But the four principal House and Senate negotiators insisted their stalemate has not doomed the possibility Congress could still implement the Sept. 11 commission’s recommendations this year.
Though they initially hoped to have a bill on President Bush’s desk before Election Day, they now are setting their sights on finalizing a package for Congress to consider when it returns in mid-November.
“We believe that it is possible – it is difficult, but it is possible – that a bill can be completed,” said House Intelligence Committee Chairman Peter Hoekstra, R-Mich.
He acknowledged an impasse remains on the most vexing issue: how much budget and personnel authority to grant a new intelligence director.
House Republicans, deferential to the Pentagon’s view, insist the Defense Department must retain significant control over its piece of the intelligence puzzle – which accounts for 80 percent of U.S. intelligence spending.
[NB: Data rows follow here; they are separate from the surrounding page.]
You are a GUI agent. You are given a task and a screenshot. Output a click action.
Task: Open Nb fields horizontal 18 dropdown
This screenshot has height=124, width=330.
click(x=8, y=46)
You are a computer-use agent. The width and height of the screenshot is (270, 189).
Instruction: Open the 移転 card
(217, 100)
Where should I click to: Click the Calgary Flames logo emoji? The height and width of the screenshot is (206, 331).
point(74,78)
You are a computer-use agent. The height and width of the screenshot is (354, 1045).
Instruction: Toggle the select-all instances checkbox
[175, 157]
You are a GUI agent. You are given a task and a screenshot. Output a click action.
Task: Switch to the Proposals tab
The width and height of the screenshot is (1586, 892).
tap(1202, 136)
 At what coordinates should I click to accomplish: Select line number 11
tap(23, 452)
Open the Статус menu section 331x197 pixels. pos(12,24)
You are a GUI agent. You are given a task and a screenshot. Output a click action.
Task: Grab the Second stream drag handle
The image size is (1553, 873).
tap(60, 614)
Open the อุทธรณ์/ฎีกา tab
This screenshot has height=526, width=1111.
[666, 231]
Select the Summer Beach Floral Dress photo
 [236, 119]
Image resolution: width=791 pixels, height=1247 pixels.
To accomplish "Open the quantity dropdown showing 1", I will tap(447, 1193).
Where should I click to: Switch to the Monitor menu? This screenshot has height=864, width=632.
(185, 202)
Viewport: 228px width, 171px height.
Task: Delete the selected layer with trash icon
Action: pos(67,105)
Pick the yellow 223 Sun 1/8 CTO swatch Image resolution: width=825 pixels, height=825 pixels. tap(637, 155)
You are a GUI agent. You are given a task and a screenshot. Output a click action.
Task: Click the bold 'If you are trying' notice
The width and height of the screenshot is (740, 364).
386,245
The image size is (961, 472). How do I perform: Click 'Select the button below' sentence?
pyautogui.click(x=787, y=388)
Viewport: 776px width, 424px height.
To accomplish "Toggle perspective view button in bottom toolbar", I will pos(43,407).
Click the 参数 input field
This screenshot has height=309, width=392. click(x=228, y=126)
Any muddling of the military intelligence mission could harm troops in the battlefield, the Pentagon and its defenders say.
But the Sept. 11 commission and Senate negotiators, Republican and Democrat, insist the only way to remedy the miscommunication and missed handoffs evident after the Sept. 11 attacks is to give an intelligence czar a strong voice in how intelligence assets, military and civilian, are deployed.
Hoekstra described the gulf between the House and Senate as “a rather significant gap.”